Stored data:
-=-=-

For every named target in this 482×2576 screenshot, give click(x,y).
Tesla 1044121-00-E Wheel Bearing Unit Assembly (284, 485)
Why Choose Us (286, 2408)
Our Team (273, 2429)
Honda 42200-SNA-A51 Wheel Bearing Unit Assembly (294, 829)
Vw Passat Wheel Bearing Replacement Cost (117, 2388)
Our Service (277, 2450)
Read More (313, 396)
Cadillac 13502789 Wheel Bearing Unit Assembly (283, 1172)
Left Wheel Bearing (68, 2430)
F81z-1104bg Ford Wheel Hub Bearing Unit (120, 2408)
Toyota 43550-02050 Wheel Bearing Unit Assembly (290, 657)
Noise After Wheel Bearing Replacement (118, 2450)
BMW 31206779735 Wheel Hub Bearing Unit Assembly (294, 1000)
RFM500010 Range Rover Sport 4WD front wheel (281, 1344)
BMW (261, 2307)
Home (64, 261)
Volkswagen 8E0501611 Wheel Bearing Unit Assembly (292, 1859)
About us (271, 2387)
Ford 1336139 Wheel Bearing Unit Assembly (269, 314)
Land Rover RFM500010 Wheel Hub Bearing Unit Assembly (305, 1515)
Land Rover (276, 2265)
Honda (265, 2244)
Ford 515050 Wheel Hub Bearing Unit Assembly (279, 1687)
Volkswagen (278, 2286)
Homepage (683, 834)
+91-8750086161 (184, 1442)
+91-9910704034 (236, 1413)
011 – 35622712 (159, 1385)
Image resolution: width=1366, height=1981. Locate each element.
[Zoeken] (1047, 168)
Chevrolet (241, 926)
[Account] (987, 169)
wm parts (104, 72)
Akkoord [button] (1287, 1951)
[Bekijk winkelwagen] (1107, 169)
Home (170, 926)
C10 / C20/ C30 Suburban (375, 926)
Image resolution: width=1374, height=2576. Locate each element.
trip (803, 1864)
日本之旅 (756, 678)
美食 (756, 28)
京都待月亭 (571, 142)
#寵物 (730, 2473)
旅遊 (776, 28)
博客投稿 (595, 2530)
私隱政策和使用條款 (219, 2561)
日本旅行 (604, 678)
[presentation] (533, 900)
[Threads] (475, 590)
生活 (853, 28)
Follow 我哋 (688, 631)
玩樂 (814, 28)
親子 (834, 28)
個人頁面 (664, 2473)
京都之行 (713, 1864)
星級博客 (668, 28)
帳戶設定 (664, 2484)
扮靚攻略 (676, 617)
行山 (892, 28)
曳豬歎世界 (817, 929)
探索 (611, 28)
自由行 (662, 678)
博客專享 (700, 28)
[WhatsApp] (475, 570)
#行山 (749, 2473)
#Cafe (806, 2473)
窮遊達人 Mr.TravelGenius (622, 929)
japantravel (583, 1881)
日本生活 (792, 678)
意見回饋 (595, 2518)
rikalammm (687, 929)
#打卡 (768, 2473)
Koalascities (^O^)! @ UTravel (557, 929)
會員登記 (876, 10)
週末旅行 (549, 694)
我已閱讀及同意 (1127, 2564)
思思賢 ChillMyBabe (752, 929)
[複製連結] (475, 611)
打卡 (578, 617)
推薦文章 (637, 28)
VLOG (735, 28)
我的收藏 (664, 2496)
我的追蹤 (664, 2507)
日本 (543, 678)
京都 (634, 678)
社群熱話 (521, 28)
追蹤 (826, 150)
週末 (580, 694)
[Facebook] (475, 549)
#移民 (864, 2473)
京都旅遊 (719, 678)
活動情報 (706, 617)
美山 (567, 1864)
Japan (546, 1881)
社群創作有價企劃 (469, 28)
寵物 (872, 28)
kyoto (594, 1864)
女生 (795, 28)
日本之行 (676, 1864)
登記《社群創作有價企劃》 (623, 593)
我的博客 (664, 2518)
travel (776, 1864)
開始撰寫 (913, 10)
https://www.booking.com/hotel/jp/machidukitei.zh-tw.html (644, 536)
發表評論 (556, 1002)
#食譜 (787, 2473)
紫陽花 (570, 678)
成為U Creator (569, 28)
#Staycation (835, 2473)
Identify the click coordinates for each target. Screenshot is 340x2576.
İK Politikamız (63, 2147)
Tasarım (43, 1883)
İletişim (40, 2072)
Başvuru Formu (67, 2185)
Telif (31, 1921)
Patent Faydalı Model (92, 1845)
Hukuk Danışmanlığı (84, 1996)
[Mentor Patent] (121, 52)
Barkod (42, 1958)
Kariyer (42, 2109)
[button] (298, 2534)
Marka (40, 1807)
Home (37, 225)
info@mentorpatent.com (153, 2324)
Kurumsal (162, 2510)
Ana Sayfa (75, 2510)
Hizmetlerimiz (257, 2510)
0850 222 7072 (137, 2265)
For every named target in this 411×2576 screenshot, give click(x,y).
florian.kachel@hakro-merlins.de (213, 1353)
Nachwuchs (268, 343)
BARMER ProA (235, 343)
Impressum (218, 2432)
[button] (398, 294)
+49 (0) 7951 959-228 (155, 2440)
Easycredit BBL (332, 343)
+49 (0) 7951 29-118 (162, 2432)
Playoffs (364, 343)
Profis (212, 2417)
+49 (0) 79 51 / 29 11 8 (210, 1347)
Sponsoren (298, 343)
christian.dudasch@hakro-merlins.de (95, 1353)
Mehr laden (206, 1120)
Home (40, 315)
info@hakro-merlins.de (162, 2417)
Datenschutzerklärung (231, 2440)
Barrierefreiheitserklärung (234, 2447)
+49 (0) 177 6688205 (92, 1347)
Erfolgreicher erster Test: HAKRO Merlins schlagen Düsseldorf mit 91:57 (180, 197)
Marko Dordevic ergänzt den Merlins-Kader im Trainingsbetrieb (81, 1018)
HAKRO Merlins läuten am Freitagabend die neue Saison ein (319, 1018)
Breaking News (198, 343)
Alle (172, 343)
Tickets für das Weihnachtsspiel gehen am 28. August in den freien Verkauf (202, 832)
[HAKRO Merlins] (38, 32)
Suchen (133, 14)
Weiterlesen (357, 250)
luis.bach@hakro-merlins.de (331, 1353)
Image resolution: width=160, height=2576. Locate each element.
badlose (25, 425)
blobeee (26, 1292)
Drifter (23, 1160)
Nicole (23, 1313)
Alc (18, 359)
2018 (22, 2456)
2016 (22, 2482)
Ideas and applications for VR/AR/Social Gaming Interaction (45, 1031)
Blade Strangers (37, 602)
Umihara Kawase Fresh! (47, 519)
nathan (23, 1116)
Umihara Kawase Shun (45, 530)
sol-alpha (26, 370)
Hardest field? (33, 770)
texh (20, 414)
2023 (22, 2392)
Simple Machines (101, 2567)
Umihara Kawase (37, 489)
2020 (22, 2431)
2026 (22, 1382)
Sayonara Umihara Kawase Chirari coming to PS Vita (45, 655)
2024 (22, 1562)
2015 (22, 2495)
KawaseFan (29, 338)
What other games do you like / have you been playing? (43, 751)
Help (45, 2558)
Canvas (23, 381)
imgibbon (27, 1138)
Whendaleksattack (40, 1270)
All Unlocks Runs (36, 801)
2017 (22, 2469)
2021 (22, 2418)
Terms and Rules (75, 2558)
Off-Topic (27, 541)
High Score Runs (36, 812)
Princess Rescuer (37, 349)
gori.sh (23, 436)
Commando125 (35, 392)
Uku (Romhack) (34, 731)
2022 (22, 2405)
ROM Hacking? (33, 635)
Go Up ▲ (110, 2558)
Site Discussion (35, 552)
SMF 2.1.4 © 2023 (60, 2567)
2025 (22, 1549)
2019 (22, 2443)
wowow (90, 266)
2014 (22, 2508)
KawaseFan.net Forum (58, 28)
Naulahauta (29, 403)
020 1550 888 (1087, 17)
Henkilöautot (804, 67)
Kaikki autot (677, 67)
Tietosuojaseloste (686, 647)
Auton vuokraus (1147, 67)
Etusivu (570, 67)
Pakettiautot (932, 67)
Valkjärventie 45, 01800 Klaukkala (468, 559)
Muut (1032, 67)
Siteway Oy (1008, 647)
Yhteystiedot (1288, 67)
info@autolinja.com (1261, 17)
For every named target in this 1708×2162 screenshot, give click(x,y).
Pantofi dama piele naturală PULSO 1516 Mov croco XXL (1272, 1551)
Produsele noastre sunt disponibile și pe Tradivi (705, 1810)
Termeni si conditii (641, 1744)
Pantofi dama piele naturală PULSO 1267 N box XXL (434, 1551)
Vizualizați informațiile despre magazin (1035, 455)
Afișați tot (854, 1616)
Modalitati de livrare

-=-=-

[Try it] The required output is the entries from their opening line through the line holding "F81z-1104bg Ford Wheel", repeated exactly, with both end lines kept.

[Task response]
For every named target in this 482×2576 screenshot, give click(x,y).
Tesla 1044121-00-E Wheel Bearing Unit Assembly (284, 485)
Why Choose Us (286, 2408)
Our Team (273, 2429)
Honda 42200-SNA-A51 Wheel Bearing Unit Assembly (294, 829)
Vw Passat Wheel Bearing Replacement Cost (117, 2388)
Our Service (277, 2450)
Read More (313, 396)
Cadillac 13502789 Wheel Bearing Unit Assembly (283, 1172)
Left Wheel Bearing (68, 2430)
F81z-1104bg Ford Wheel Hub Bearing Unit (120, 2408)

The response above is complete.